Dans la crise actuelle, les acteurs publics doivent encourager les citoyens à opter pour les solutions numériques souveraines !

Chronique signée par Thomas Fauré, président de Whaller, Philippe Latombe, député de la 1ère circonscription de Vendée et membre de la commission des lois, Jean-Michel Mis, député de la Loire et membre du Conseil national du numérique, Philippe Lenoir et Pascal Voyat, cofondateurs de Mailo.

Notre souveraineté numérique ne cesse de s’affaiblir au profit des géants du numérique, en particulier les Gafam. Dans ce contexte, des acteurs à la pointe du combat sur le sujet prennent la parole.

Les initiatives publiques visant à stimuler notre souveraineté numérique doivent aller plus loin 

Des mesures prometteuses ont été mises en œuvre pour renforcer notre indépendance numérique sur le plan de la fiscalité, de la réglementation, de l’investissement et de l’hébergement des données. Tout d’abord, le gouvernement français a montré l’exemple à l’Europe en instaurant une taxe Gafa pour rééquilibrer les conditions du marché. Ensuite, il a ouvertement soutenu nos start-ups avec de bons résultats : les levées de fonds records sont de plus en plus nombreuses, des licornes françaises émergent, la French Tech se met en marche... Enfin, le projet franco-allemand Gaïa-X, dont la première plateforme sera présentée à l’été 2021, favorisera l’émergence de standards européens en matière de cloud et contribuera à aider les administrations et entreprises européennes à identifier des alternatives aux mastodontes numériques étrangers.

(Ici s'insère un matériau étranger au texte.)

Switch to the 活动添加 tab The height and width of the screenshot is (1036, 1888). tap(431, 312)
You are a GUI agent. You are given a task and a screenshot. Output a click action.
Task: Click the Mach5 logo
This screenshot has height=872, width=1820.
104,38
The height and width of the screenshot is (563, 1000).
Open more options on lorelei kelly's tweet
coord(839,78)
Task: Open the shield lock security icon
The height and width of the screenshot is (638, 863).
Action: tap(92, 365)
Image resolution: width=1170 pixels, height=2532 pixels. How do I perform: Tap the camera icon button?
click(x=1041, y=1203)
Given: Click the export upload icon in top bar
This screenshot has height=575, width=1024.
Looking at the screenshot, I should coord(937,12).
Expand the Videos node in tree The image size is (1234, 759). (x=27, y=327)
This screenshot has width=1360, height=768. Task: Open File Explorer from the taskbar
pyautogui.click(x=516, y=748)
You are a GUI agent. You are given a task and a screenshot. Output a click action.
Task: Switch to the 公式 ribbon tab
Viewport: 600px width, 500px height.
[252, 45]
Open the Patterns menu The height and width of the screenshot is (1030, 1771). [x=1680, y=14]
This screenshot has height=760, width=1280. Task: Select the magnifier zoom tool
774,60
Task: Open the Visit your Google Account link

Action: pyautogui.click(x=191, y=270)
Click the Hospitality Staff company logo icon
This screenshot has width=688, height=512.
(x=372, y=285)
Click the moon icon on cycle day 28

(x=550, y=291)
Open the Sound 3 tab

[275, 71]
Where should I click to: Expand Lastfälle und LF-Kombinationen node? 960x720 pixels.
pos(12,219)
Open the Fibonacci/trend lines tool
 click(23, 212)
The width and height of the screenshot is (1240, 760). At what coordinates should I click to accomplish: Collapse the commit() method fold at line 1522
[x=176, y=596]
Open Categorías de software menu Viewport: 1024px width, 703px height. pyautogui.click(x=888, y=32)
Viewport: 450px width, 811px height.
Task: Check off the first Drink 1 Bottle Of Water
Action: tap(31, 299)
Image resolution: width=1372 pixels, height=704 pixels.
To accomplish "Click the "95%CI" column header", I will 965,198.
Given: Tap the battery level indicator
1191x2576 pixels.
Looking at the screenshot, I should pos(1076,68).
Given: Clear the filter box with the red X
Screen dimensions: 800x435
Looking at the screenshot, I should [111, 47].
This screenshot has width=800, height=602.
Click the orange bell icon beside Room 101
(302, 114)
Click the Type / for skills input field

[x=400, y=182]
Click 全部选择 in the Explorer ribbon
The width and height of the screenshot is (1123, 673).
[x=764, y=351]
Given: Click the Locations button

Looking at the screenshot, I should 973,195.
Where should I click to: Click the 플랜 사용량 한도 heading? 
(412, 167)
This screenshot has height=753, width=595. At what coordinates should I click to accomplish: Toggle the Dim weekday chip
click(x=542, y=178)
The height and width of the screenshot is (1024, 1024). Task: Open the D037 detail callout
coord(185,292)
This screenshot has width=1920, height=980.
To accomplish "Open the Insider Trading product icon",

Notre appel collectif à la création d’un "label" valorisant les entreprises protectrices de nos données a également donné lieu à une proposition de loi de "Cyberscore" initiée par le Sénat qui a fait de la souveraineté numérique une priorité de son programme de travail. Aujourd’hui, chaque utilisateur qui se connecte à une plateforme numérique n’en perçoit pas forcément le degré de protection de ses données personnelles, notamment en raison du manque de transparence de certains éditeurs de logiciels ; le "Cyberscore" contribuerait à combler ce déficit de connaissance et à donner l’opportunité aux utilisateurs de faire un choix éclairé.

L’urgence est de sensibiliser la population à la souveraineté numérique 

Si la proposition de loi sénatoriale "Cyberscore" va dans le bon sens, un prérequis indispensable doit être mis en œuvre dès maintenant : une vaste campagne de sensibilisation permettant à tous nos concitoyens d’être pleinement conscients que les choix qu’ils font en matière de services numériques ont des conséquences pour eux-mêmes et pour la société en général, sur nos emplois, notre recherche, notre indépendance, nos valeurs, nos communications, en un mot sur notre monde de demain, en France et en Europe...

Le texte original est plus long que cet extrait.